= Piazzolla's Orquesta Típica =

Tango orchestra formed in 1946

Piazzolla's Orquesta Típica, also known as the 1946 Orchestra, was a tango orchestra formed in 1946 in Buenos Aires by the Argentine bandoneon player Astor Piazzolla. This was Piazzolla's first orchestra of his own and from this spring board he would later go on to pioneer a new approach to the genre with his Octeto Buenos Aires.

== History ==
Early in his career Piazzolla played in a number of orquesta típicas, including that of the renowned bandoneonist Aníbal Troilo from 1939. During this period he began to study classical orchestration with Alberto Ginastera, the eminent Argentine composer, and took piano lessons with the Argentine classical pianist Raúl Spivak. Piazzolla combined this with a gruelling performing schedule in the tango clubs at night and between 1944 and 1946 he went on to lead the orchestra of the tango singer and bandoneonist Francisco Fiorentino.

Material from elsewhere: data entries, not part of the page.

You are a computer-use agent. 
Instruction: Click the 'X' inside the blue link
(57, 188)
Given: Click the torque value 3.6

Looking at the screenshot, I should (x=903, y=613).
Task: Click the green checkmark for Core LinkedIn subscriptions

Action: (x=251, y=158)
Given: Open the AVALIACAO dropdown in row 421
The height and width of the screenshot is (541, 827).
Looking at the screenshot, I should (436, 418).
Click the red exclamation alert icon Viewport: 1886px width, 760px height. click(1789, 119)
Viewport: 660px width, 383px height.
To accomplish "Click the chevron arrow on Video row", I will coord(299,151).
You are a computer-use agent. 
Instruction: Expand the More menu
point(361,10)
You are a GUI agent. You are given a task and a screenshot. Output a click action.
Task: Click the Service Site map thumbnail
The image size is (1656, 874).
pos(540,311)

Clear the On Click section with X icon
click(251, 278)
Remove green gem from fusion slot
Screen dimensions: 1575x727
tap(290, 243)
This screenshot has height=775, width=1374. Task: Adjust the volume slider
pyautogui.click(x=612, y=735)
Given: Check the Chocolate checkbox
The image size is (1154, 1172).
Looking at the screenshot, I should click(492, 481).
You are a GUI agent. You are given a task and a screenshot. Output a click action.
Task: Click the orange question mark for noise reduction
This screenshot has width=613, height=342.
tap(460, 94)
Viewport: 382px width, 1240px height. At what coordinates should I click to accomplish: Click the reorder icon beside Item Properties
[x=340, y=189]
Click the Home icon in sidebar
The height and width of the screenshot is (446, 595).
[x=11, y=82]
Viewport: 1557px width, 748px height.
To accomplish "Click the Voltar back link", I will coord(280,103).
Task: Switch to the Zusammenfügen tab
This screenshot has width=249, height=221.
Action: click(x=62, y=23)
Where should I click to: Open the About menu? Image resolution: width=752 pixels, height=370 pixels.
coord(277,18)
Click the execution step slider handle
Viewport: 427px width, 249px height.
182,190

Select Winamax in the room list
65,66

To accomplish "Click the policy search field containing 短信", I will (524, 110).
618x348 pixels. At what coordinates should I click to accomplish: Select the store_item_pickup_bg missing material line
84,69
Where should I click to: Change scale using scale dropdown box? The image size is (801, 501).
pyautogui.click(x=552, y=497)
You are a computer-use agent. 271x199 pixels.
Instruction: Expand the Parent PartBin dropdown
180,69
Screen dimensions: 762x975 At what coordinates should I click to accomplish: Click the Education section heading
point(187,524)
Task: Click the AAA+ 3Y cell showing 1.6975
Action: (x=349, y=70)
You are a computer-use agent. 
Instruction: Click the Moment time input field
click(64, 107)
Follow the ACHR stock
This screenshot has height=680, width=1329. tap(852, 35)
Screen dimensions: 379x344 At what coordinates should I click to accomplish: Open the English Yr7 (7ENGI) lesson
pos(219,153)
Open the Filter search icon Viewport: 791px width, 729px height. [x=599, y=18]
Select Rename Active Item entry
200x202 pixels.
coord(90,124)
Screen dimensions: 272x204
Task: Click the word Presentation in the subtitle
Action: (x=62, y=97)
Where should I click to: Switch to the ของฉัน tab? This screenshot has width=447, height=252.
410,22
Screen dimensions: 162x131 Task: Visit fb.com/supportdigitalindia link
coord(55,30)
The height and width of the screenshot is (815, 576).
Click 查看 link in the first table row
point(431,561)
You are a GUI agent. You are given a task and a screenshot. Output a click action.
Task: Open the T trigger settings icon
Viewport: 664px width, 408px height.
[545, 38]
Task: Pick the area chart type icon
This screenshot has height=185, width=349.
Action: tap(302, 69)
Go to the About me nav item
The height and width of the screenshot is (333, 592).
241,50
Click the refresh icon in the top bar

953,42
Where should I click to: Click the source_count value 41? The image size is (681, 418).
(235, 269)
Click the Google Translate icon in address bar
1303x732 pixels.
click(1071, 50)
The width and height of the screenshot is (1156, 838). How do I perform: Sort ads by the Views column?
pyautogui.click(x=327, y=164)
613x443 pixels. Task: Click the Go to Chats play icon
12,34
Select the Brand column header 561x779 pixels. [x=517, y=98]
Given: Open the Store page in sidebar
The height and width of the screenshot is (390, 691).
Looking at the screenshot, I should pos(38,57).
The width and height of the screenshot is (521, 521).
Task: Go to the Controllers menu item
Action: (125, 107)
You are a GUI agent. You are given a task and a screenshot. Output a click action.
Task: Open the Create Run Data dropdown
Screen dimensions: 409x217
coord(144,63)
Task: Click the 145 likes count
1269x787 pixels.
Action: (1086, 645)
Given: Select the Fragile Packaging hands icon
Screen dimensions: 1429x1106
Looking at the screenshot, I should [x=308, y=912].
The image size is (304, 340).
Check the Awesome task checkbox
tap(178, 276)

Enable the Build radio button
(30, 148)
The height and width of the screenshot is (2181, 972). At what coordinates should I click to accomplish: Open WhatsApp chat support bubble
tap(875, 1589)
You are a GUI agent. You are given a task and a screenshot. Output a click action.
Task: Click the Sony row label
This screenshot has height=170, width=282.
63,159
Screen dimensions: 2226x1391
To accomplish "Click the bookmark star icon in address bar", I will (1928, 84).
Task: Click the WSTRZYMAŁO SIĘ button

Feeling restricted by the limitations of traditional tango, Piazzolla formed his Orquesta Típica in 1946 and began to experiment with a new approach to the orchestration and musical content of tango. A number of formations for the orchestra were tried including: Astor Piazzolla, Roberto Di Filippo, Angel Genta, and Fernando Tell (bandoneon); Hugo Baralis, Cacho Gianni, Juan Bibiloni, and F. Lucero (violin); Atilio Stampone (piano), Angel Molo (cello) and Pepe Diaz (double bass).

Over the next two years, Piazzolla recorded 30 pieces with this orchestra, mostly new arrangements of traditional tangos such as Taconeando, Inspiración, Tierra querida, La rayuela and El recodo, but also a number of his own compositions, including El Disbande (his first formal composition), Pigmalion, Villeguita, and Se Armo. His works would quickly become classics in the repertoire of some of the most popular tango orchestras of the day, including those of Anibal Troilo, Osvaldo Fresedo and Jose Basso.

The young Piazzolla's music established itself as a distinct and contemporary sound which began to provoke comment amongst traditional tangueros . By 1950 he felt the need to disband the orchestra and to try something different, not even convinced at this stage in his life that he should make his career in tango. He concentrated now on the study of classical music, including a year in Paris with the French classical composition teacher Nadia Boulanger, before returning to Buenos Aires where he would finally commit himself to tango with the founding of his next ensemble, Octeto Buenos Aires, in 1955. This would put him in the vanguard of tango and lead him into a head-on collision with the tango music establishment.